Training is grueling, frequently including urban rappelling, bomb detonation and tactical entry to buildings.
"This is a unit that is on one hand like an American Swat team, and on the other hand is like a military commando unit," Dvir explained.
The unit likes to bring in former officers as team members, he said.
"A company commander who is now the fourth team member from the right still thinks like a company commander, and from our perspective, that is a benefit."
Many of the Yamam's operations focus on getting both terror leaders - and increasingly, their computers - out of the West Bank and Gaza alive and in a condition that allows security services to gain vital intelligence information from their prisoners.
Of his long list of successful operations, Dvir said the one that remains closes to his heart was when his unit tracked down the terrorist who killed filmmaker Revital Ohayon and her two young sons Noam, 4, and Matan, 5, in their Kibbutz Metzer home in 2002. His team had found the young mother dead, hugging her children, but "one year and one month later due to intelligence from the Shin Bet" the Yamam was offered the chance to try to apprehend the terrorist who killed them.

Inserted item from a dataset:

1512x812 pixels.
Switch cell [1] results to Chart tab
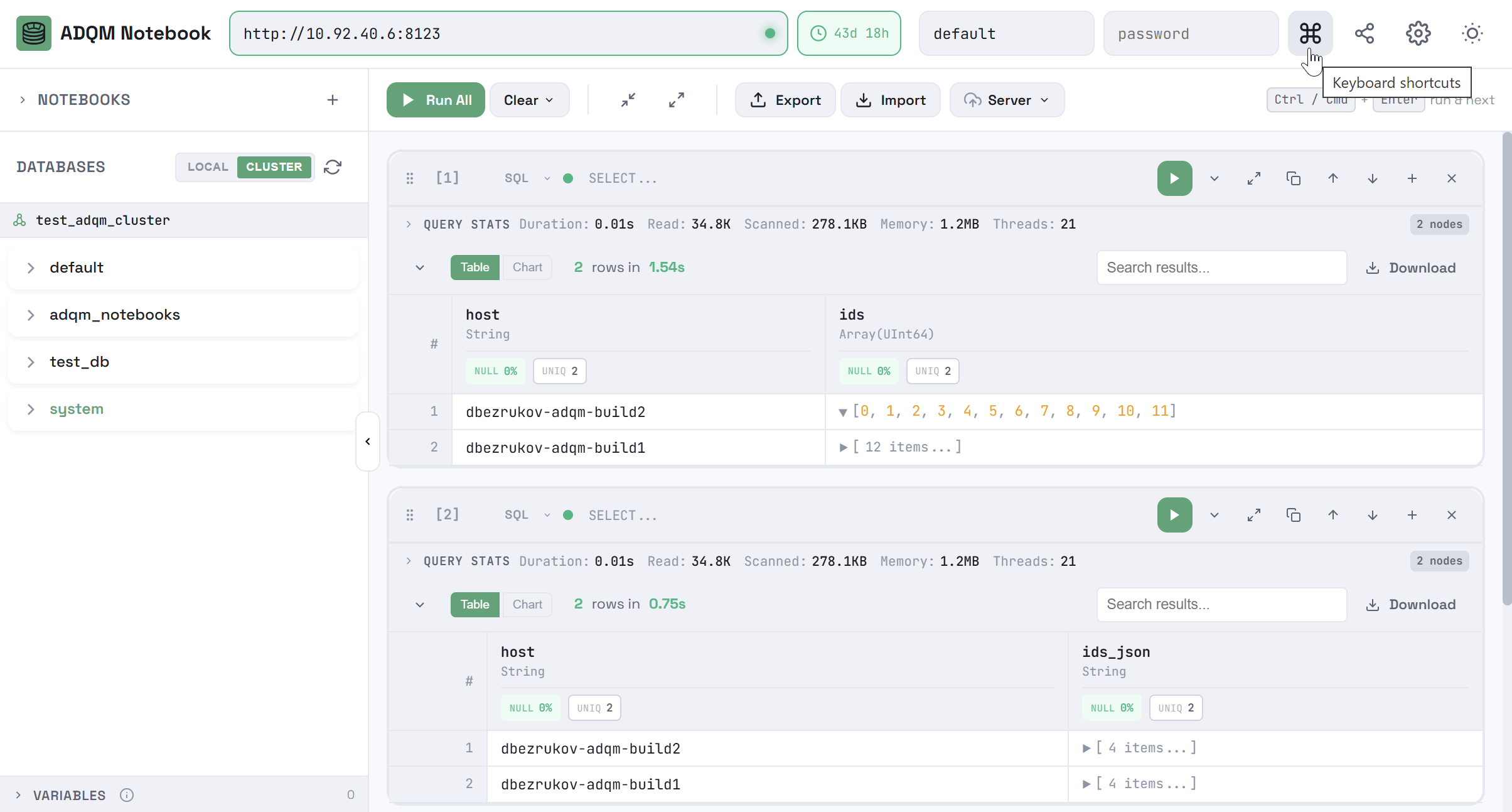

The terrorist was killed in the arrest attempt.
"After that, I did something that I never do. I called Avi Ohayon and told him that the circle had been closed," Dvir reminisced.
But despite the daring deeds and Dvir's distinguished combat history, his career was almost terminated in 2005 by a chance encounter with a reckless driver. En route to pay a condolence call to the family of Yamam officer Dror Shushan, who had just been killed in a motorcycle crash, Dvir pulled over to the side of the road to rescue a motorist in an overturned car. After pulling the injured man to safety and instructing another passerby to erect warning signs on the shoulder of the road, a truck disregarded the danger signs and plowed into the car where Dvir was administering first-aid to the crash victim.
Both Dvir and the victim of the initial crash were thrown approximately 25 meters by the force of the truck slamming into them. While the other victim was killed immediately, Dvir was rushed in critical condition to Hillel Yaffe Medical Center suffering from massive head injuries as well as broken legs, a broken pelvis, a broken jaw and broken ribs. His next memory is six days later when he woke up concerned that if he didn't recuperate soon, he would lose command of the Yamam.
Within two-and-a-half months of the crash, Dvir was back in the office, on crutches.
"The crash reinforced my sense of how fleeting life is. You begin a day and you never know how you will end it."